Da Redação
O presidente Luiz Inácio Lula da Silva sancionou parcialmente as Leis nº 15.349 (Câmara dos Deputados), nº 15.350 (Senado Federal) e nº 15.351 (Tribunal de Contas da União), aprovadas pelo Congresso Nacional, que tratam do reajuste no Legislativo para 2026 e da modernização das respectivas carreiras. As sanções e os vetos foram publicados no Diário Oficial da União desta quarta-feira (18).
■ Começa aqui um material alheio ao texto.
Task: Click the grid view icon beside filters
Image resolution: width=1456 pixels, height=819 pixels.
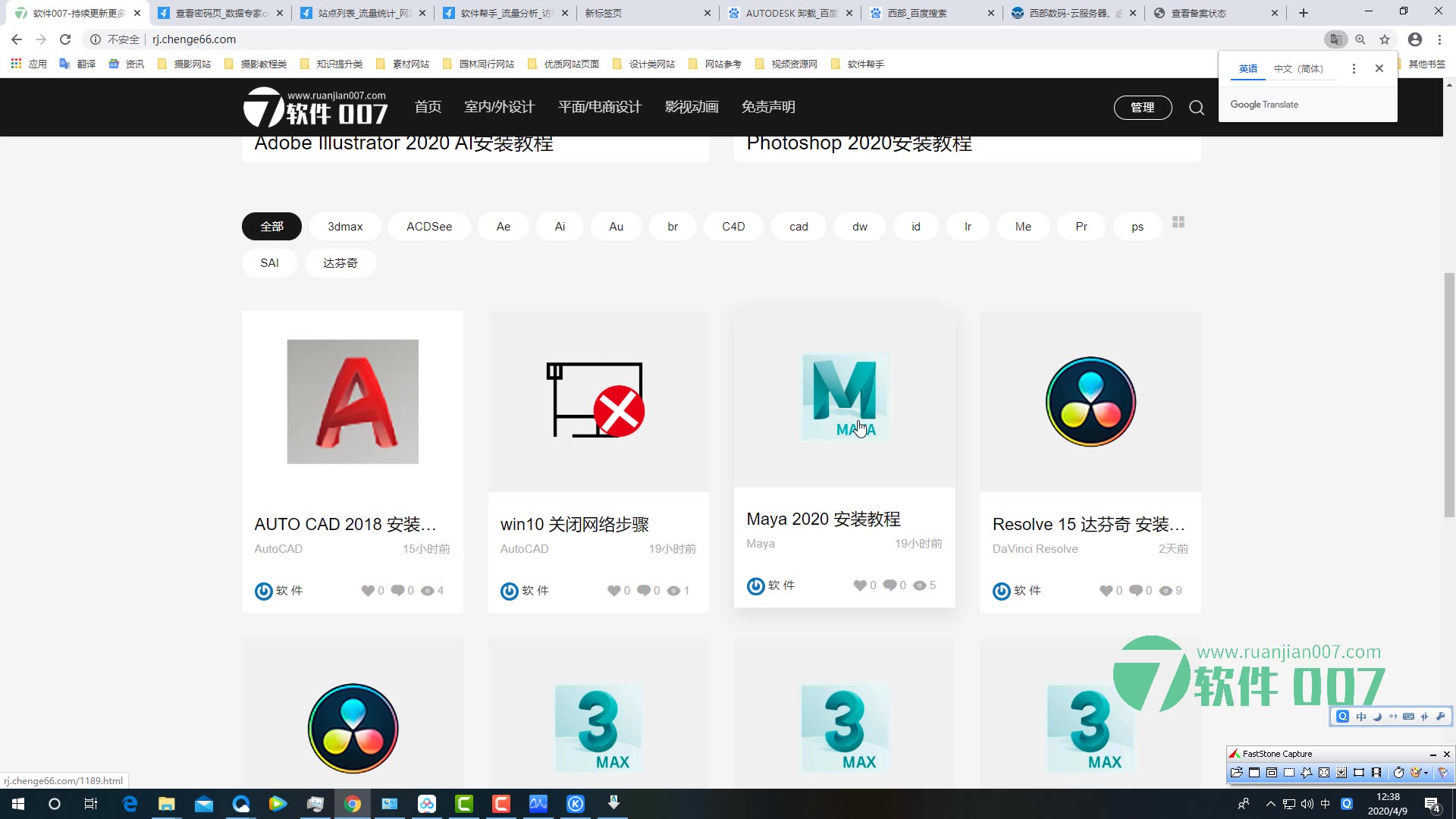Action: click(1178, 222)
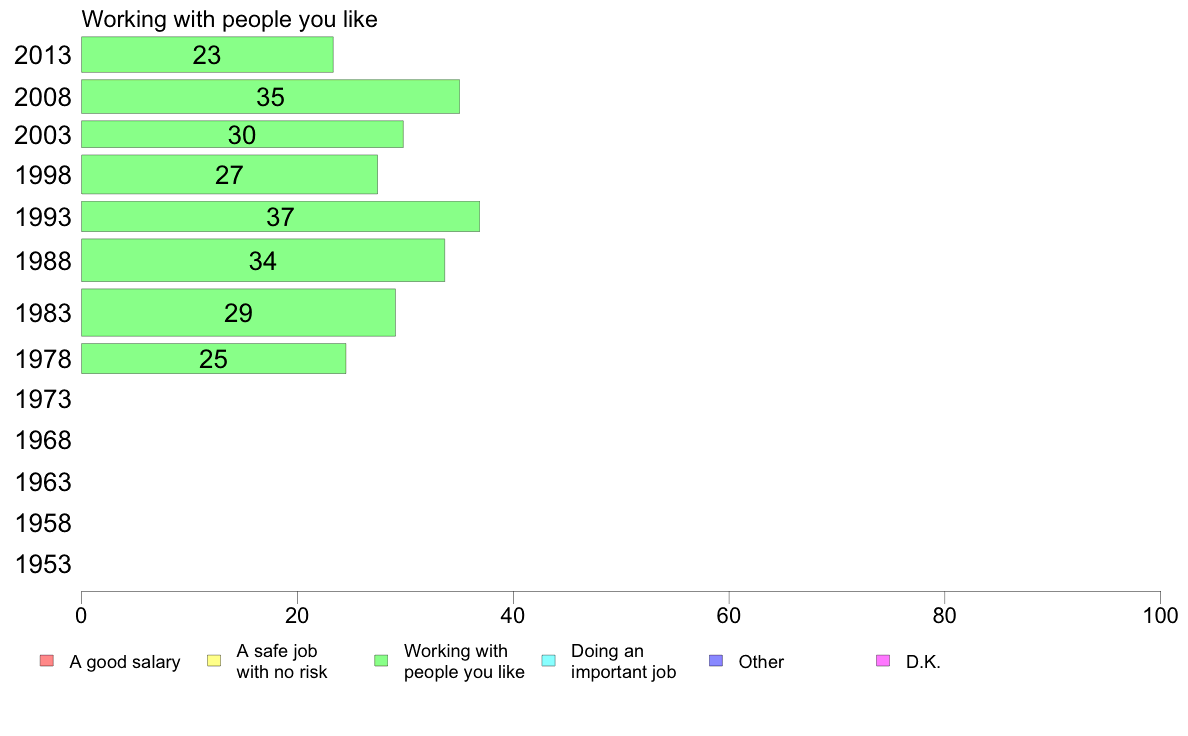1188x736 pixels.
Task: Select the 1978 bar showing 25
Action: click(214, 359)
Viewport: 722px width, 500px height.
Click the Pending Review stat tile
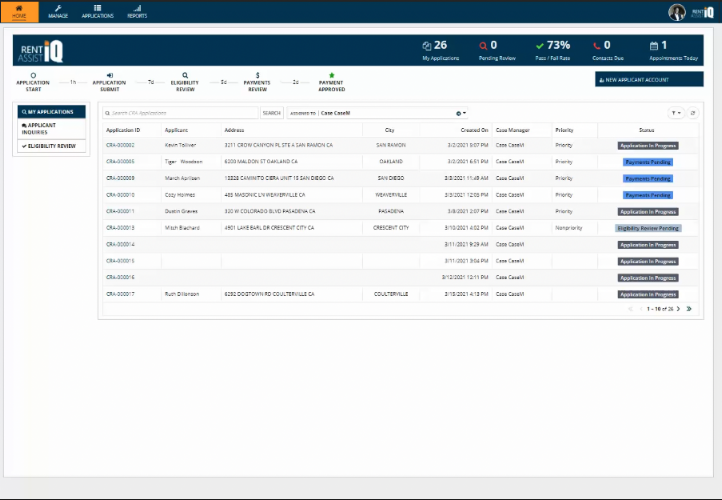tap(488, 50)
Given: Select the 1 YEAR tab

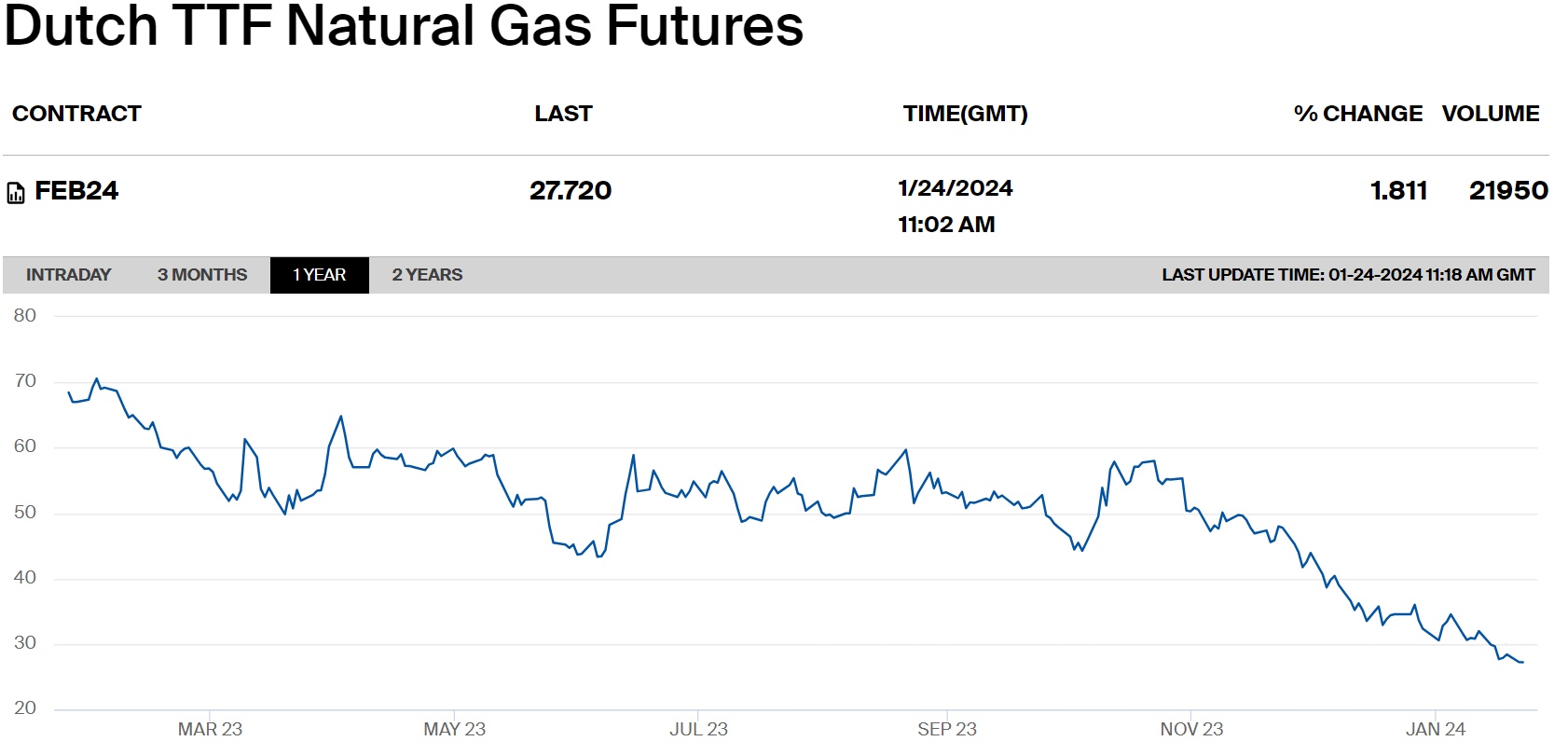Looking at the screenshot, I should 319,275.
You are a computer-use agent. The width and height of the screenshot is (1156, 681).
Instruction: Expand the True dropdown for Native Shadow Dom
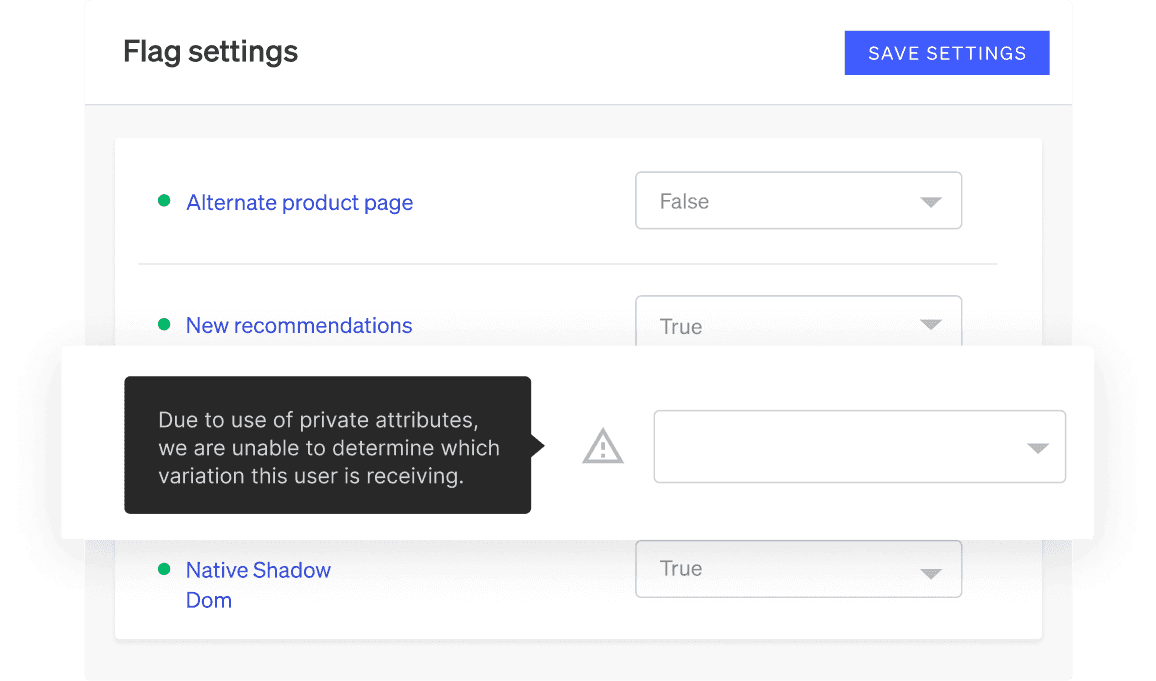pyautogui.click(x=797, y=569)
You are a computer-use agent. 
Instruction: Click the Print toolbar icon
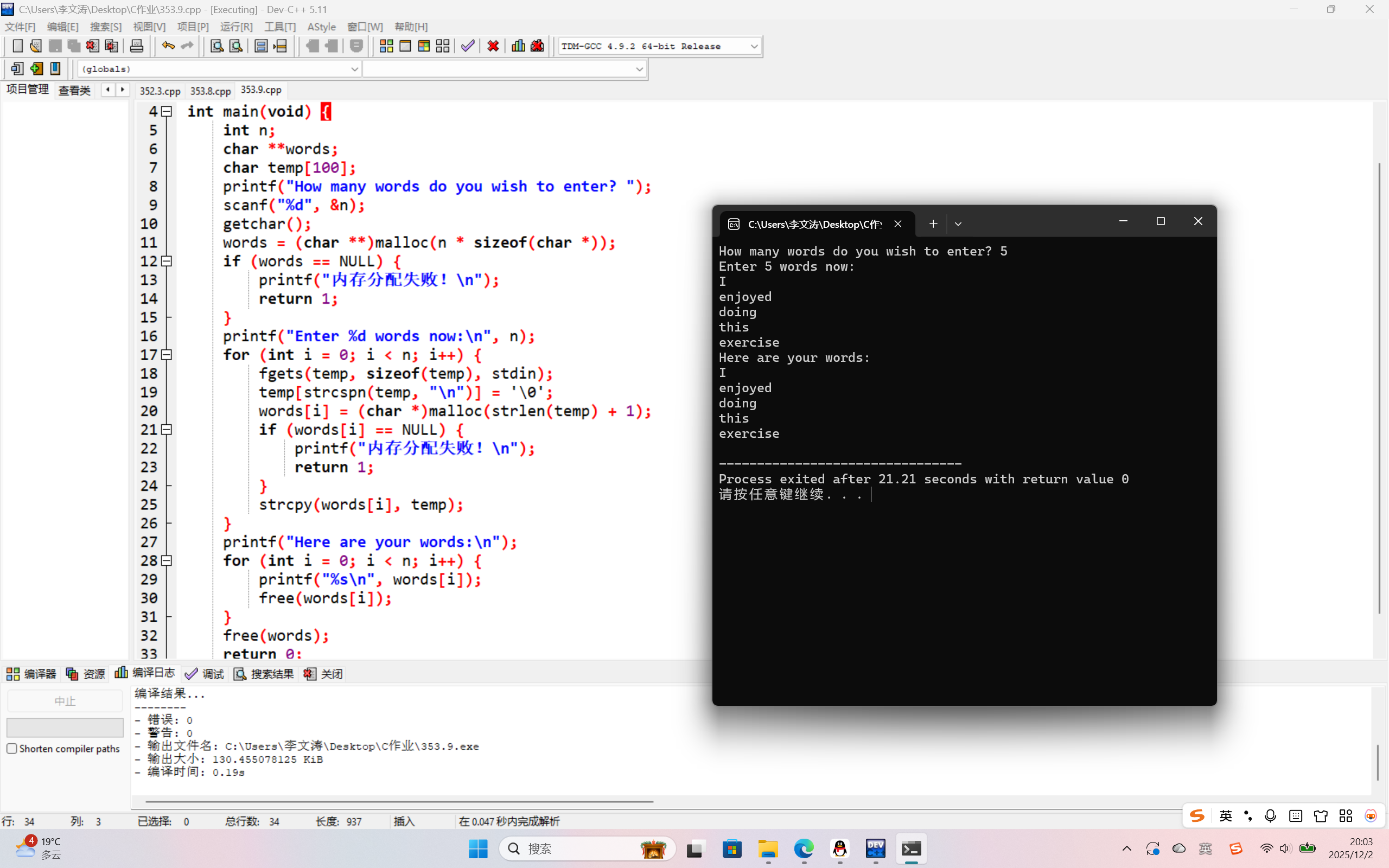point(137,46)
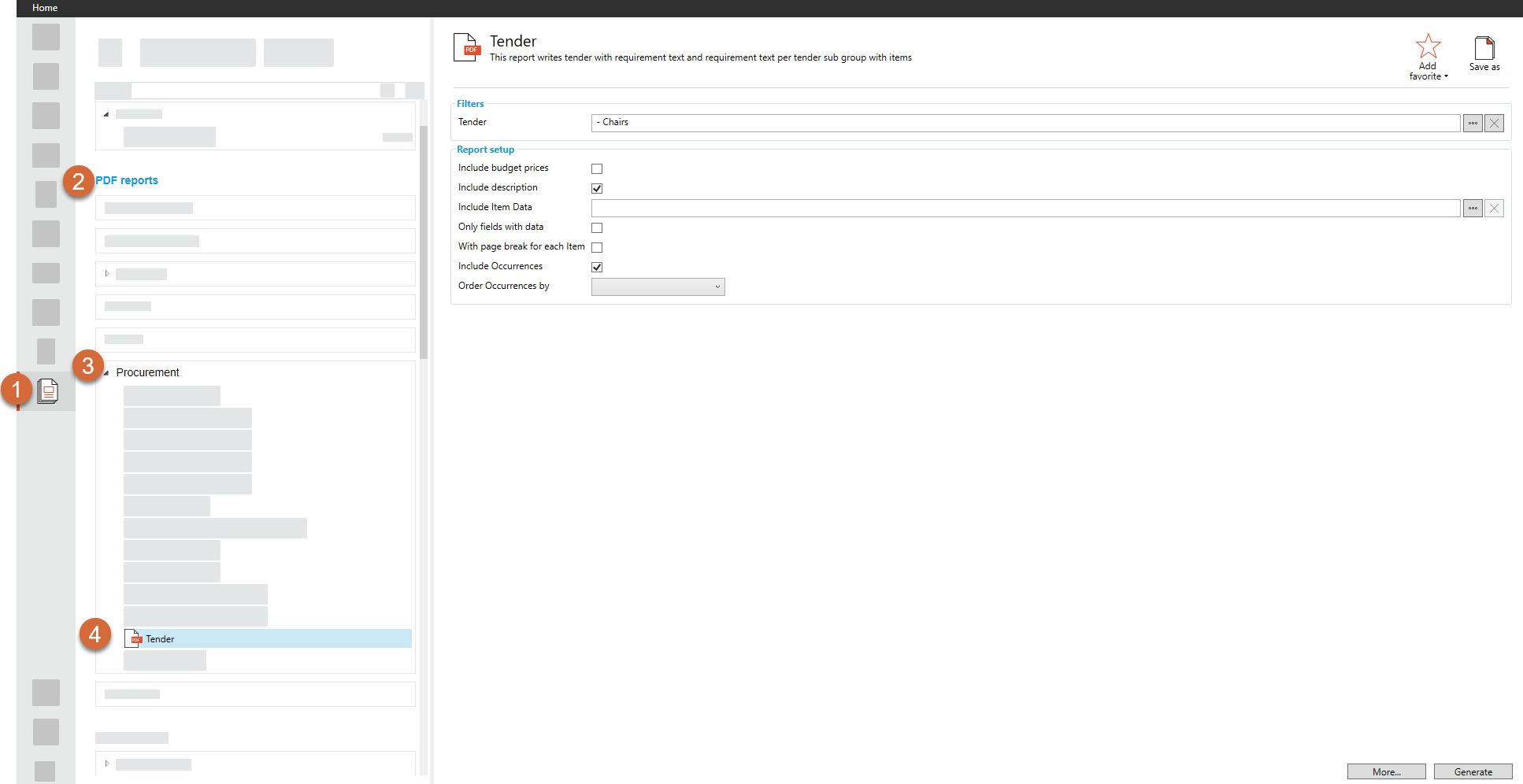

As normas garantem a recomposição remuneratória para 2026 nas três carreiras. Também foi sancionada a substituição das atuais gratificações de desempenho pela Gratificação de Desempenho e Alinhamento Estratégico (GDAE), de natureza remuneratória e sujeita ao teto constitucional.
As três carreiras passam a ser reconhecidas como típicas de Estado, assegurando maior segurança jurídica, previsibilidade e proteção aos servidores que exercem funções essenciais aos Poderes da República.
No caso do TCU, a lei prevê a ampliação do número de cargos, a elevação dos níveis de funções de confiança e a exigência de nível superior para todos os cargos.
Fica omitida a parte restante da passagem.